- Problem description
Beginning with the line that contains "See stories by WGCU Staff (47, 1106)", extract each line through the end of the listing below, with no additions or omissions.

---- Supplied records

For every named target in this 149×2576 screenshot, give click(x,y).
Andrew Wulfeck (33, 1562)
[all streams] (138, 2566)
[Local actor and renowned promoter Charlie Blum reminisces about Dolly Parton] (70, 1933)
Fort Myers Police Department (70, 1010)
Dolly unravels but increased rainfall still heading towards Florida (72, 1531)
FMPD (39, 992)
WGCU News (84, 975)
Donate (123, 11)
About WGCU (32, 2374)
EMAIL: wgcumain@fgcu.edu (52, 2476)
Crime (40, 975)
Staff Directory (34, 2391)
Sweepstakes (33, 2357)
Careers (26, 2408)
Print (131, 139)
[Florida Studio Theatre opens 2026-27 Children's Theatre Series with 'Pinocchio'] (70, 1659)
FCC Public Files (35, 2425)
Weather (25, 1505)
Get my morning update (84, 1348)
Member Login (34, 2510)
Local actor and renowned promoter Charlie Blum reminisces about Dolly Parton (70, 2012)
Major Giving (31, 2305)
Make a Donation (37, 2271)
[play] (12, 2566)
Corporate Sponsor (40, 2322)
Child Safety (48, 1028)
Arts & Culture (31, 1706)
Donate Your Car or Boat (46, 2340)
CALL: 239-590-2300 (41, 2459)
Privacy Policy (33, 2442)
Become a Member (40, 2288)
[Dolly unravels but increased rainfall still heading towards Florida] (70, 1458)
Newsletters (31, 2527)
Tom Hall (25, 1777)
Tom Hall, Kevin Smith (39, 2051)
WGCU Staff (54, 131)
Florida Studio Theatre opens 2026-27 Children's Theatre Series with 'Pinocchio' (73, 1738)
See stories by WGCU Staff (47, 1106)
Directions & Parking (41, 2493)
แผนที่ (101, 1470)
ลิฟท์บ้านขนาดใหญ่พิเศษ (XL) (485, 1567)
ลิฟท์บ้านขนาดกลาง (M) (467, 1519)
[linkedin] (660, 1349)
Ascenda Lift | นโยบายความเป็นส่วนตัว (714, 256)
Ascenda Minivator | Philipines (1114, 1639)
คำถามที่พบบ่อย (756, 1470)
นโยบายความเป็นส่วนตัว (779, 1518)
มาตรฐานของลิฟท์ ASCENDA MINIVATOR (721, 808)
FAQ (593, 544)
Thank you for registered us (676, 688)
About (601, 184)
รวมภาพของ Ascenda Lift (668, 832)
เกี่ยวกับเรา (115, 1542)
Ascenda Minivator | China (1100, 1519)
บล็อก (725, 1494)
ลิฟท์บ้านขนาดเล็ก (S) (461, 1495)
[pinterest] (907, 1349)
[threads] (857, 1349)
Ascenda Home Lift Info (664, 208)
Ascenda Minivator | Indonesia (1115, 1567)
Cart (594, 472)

--------

- Reply to the exercise
See stories by WGCU Staff (47, 1106)
Directions & Parking (41, 2493)
แผนที่ (101, 1470)
ลิฟท์บ้านขนาดใหญ่พิเศษ (XL) (485, 1567)
ลิฟท์บ้านขนาดกลาง (M) (467, 1519)
[linkedin] (660, 1349)
Ascenda Lift | นโยบายความเป็นส่วนตัว (714, 256)
Ascenda Minivator | Philipines (1114, 1639)
คำถามที่พบบ่อย (756, 1470)
นโยบายความเป็นส่วนตัว (779, 1518)
มาตรฐานของลิฟท์ ASCENDA MINIVATOR (721, 808)
FAQ (593, 544)
Thank you for registered us (676, 688)
About (601, 184)
รวมภาพของ Ascenda Lift (668, 832)
เกี่ยวกับเรา (115, 1542)
Ascenda Minivator | China (1100, 1519)
บล็อก (725, 1494)
ลิฟท์บ้านขนาดเล็ก (S) (461, 1495)
[pinterest] (907, 1349)
[threads] (857, 1349)
Ascenda Home Lift Info (664, 208)
Ascenda Minivator | Indonesia (1115, 1567)
Cart (594, 472)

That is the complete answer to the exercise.